◆ EXERCISE REQUIREMENTS ◆
Look down the entries below and report how many lines hold the string "will"; write nothing else.

▼▼▼

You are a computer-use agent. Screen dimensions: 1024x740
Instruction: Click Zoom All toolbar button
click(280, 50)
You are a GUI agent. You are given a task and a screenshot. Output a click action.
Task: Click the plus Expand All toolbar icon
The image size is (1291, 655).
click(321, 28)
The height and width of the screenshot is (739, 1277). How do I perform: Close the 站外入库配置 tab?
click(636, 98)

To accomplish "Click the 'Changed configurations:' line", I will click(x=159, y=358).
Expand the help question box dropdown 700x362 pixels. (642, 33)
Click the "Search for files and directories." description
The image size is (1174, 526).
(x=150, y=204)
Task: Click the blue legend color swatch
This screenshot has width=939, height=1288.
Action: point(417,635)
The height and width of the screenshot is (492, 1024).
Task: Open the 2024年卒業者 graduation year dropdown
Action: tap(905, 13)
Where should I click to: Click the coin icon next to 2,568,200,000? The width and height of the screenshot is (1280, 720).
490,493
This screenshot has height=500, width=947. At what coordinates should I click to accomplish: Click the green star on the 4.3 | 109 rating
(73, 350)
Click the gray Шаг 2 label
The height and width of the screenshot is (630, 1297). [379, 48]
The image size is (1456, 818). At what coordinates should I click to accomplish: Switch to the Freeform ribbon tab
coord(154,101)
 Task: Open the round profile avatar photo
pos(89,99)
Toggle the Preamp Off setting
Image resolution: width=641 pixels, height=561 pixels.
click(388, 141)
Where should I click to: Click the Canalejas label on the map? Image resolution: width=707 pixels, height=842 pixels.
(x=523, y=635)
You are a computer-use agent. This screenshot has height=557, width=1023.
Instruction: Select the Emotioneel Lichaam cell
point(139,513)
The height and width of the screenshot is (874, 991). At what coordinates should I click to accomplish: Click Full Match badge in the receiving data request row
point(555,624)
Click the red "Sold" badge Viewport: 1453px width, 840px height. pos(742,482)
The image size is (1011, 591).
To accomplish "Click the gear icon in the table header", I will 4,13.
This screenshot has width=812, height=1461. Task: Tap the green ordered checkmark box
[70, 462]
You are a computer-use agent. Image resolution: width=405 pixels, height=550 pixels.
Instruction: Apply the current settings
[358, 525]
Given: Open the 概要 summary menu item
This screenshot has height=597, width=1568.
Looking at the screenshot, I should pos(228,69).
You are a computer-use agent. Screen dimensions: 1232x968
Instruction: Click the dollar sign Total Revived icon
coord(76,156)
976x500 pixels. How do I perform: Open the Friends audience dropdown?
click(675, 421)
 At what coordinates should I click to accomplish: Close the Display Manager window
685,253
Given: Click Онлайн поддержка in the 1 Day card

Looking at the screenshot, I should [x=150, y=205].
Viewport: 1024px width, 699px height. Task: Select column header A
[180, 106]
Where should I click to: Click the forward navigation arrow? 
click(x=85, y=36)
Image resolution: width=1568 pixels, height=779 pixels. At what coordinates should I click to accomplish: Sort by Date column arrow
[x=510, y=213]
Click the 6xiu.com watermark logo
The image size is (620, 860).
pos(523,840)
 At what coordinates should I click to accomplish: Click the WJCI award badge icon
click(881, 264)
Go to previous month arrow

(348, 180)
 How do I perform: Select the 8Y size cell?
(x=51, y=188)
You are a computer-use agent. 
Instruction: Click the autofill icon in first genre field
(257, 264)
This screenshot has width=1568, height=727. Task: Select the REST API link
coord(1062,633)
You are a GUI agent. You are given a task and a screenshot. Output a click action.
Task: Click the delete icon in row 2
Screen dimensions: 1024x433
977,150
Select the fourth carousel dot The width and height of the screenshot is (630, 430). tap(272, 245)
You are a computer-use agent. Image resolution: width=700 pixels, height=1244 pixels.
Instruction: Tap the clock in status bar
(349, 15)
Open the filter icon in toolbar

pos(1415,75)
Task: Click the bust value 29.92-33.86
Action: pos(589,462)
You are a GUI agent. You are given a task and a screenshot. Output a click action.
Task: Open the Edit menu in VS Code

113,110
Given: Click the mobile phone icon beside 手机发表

▲▲▲

◆ FINISHED TASK ◆
2